As far as the Hashima coal mine is concerned, it was a submarine coal mine on Hashima Island in the waters off Nagasaki City. As its living and labor conditions were so poor that it was called a hell by even Japanese from the outset of its development.
Commenting on it, a spokesman for the Association of Korean Victims of Forcible Drafting and Their Bereaved Families issued a statement on Monday.
Disclosing that the Japanese imperialists brought some 1 000 Korean people to the small island without source of edible water and forced them into slave labor unfit for humanity on a permanent basis, the statement said:
The scars on the bodies of the victims, the remains of Koreans across Japan and under the sea, and the tears of agony shed by the bereaved families waiting for their unreturned members are the living evidence which can’t be substituted for anything.

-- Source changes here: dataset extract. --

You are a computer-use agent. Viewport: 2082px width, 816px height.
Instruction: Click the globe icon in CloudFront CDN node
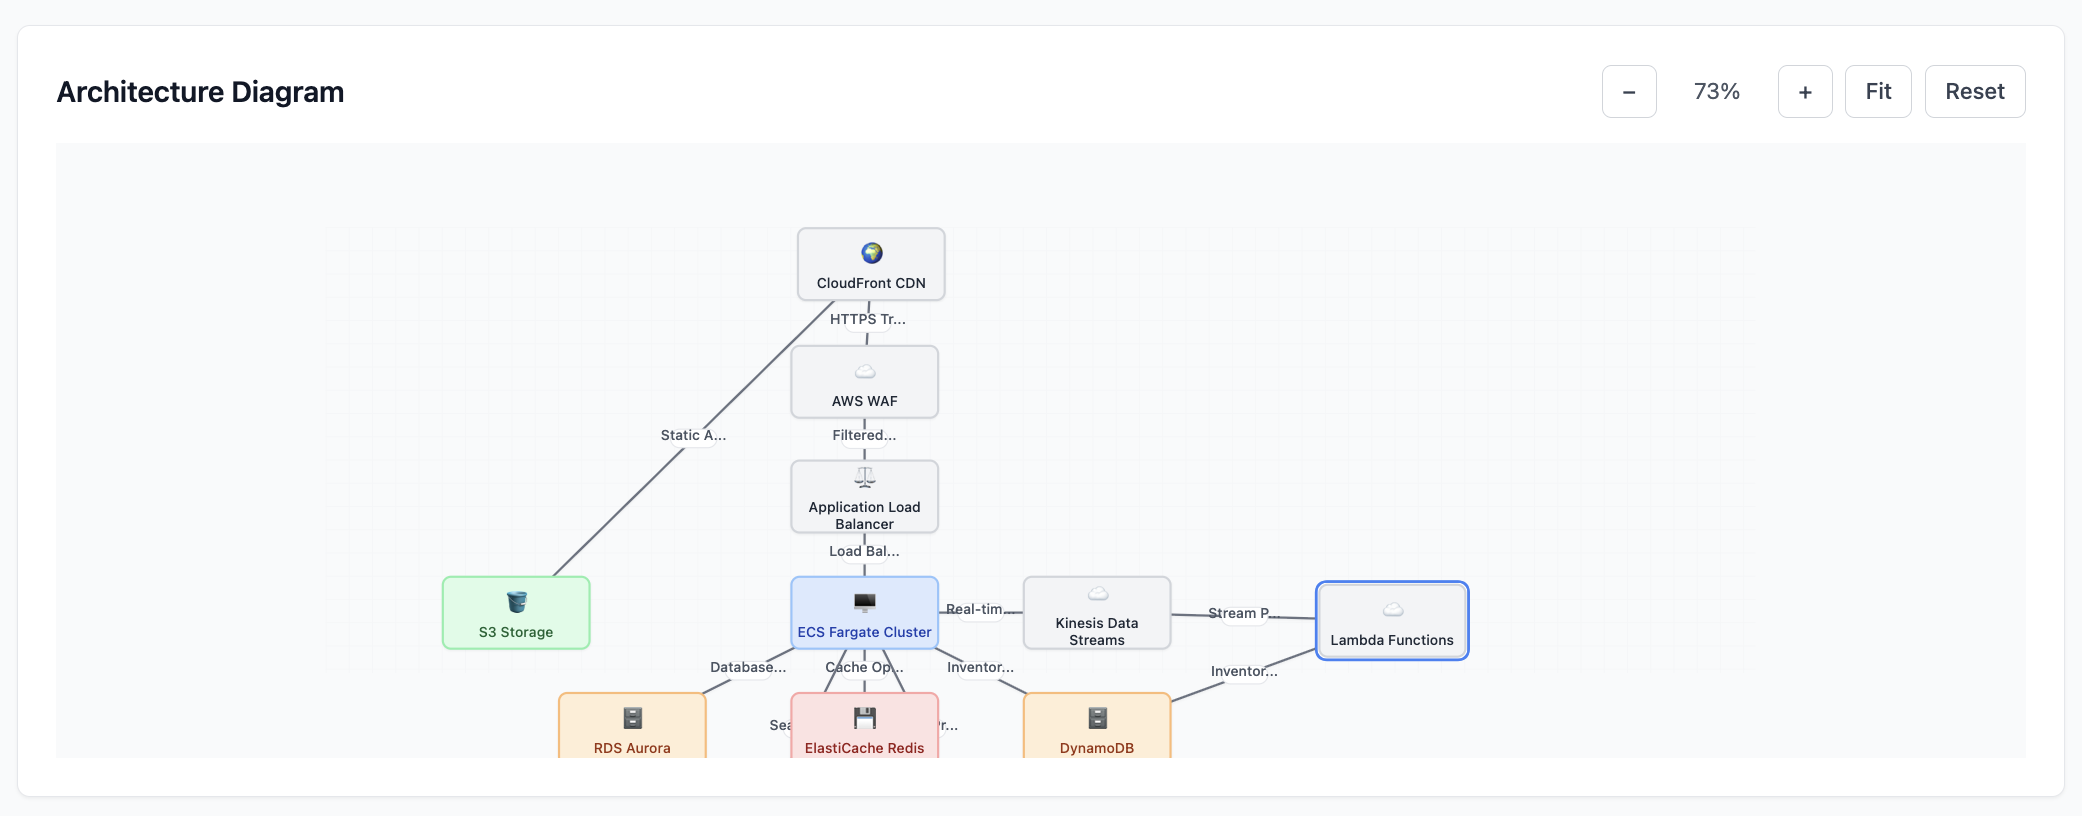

As this is just the hard historical fact that no one can deny, the cruelty and viciousness of the crimes the Japanese imperialists committed by forcibly drafting Koreans and forcing them into slave labor are utterly unquestionable.
Nonetheless, the Japanese government has staged the above-said nasty farce in a bid to dodge the responsibility for the crimes against humanity.
By doing so, they also seek to evade their obligation to pay compensation and to keep the Japanese people in ignorance by labeling their proper understanding of history “self-tormenting outlook on history” in a bid to use them as a shock force for overseas invasion again.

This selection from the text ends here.